Dienstag, 15. Dezember 2015

Simon Urban: Gondwana ★★★★☆

Simon Urban: Gondwana 


Cover: Schöffling Verlag

Die vier großen Weltreligionen Katholizismus, Protestantismus, Islam und Judentum haben sich zusammengeschlossen. Das religiöse und spirituelle Zentrum liegt auf der Pazifikinsel Gondwana. Hier leben nur komplett überzeugte Anhänger, dafür aber völlig friedlich nebeneinander.

Bis einer der vier Oberrepräsentanten ermordet wird. 

In zwei Tagen soll aber der religiöse Höhepunkt stattfinden, bei dem sich einmal im Jahr alle vier der jubelnden Menge zeigen. Wenn dann einer dieser Quadriga fehlen würde, würde das der Menge sicherlich ungut auffallen.

Die religiöse Oberaufsicht in Lyon schickt also ihren versiertesten Ermittler auf die Insel, um den Mord zu klären. Platon Ahorn, so sein Name, ist aber ein atheistisches, zynisches Ekelpack, das den restlichen drei Oberen das Leben in diesem himmlischen Paradies auf Erden zur Hölle macht. Da prallen Welten aufeinander!
In dieser vereinigten Religion gelten leider sämtliche Gebote und vor allem Verbote der vier Ursprungsreligionen - und zwar für alle, und da sind immerhin fast vier Milliarden Menschen betroffen. Das bedeutet etwa für Frauen nix Gutes: sie müssen ständig vollkommen verschleiert unterwegs sein, dürfen im Bus nur die hinteren Reihen besetzen und haben auch sonst nur wenige Rechte. Fleisch und Alkohol sind streng verboten, und was es halt sonst noch so an Verboten gibt. Die Überwachung durch Kameras ist total, es herrscht Gesinnungsterror allerorten à la Calvin, Rousseau, Robespierre oder Cromwell.

Platon Ahorn macht das den drei Oberen ständig zum Vorwurf, was die drei natürlich ebenso ständig auf die Palme bringt. Im Laufe des Romans werden so ziemlich alle Argumente gegen Religion an sich und die vier Glaubensgemeinschaften im speziellen angeführt; das Buch ist also auch gewissermaßen ein Nachschlagewerk und Argumentationsstütze in dieser Beziehung.

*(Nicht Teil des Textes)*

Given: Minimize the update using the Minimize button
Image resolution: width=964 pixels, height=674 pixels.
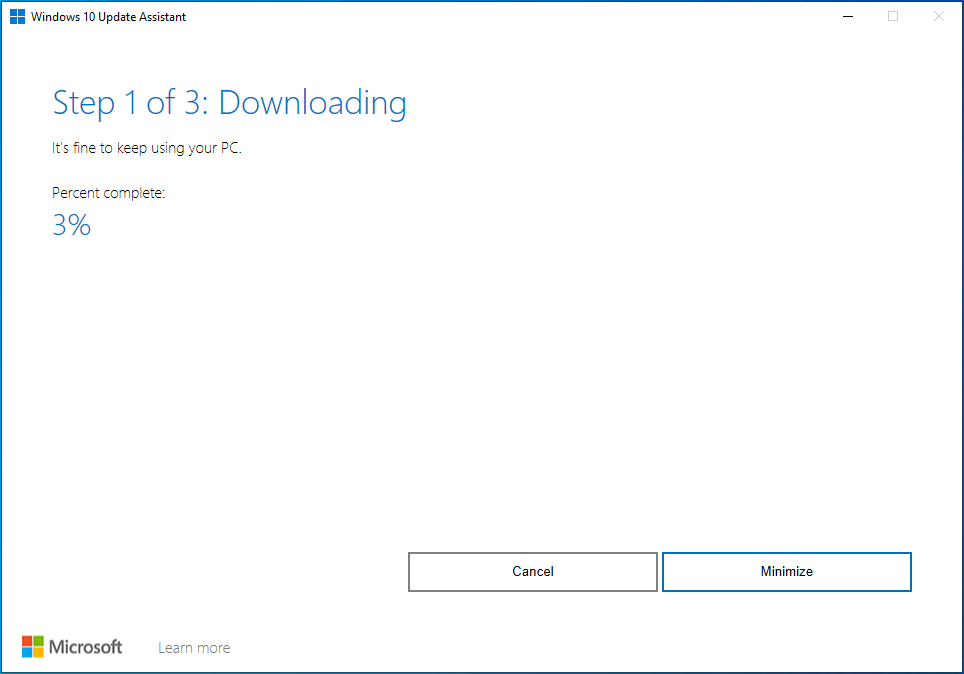Looking at the screenshot, I should click(x=786, y=571).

Der Roman ist reich an Wendungen, an zentraler Stelle leider etwas zu überdreht - weniger wäre hier mehr gewesen. Die durch Drogen induzierte Schizophrenie einer Hauptperson macht es dem Leser ziemlich schwer, etwa in der Mitte des Buches der Handlung zu folgen.
Außerdem hat die Geschichte einen gravierenden Logik- und Dramaturgiefehler rund um die Frage "Wer kennt die Mitglieder der Quadriga und warum?"

Ich hab daher lange überlegt, ob ich hier nur drei oder doch vier Sterne vergeben soll; aber der Roman liegt sicherlich über dem Durchschnitt, daher doch die vier Sterne.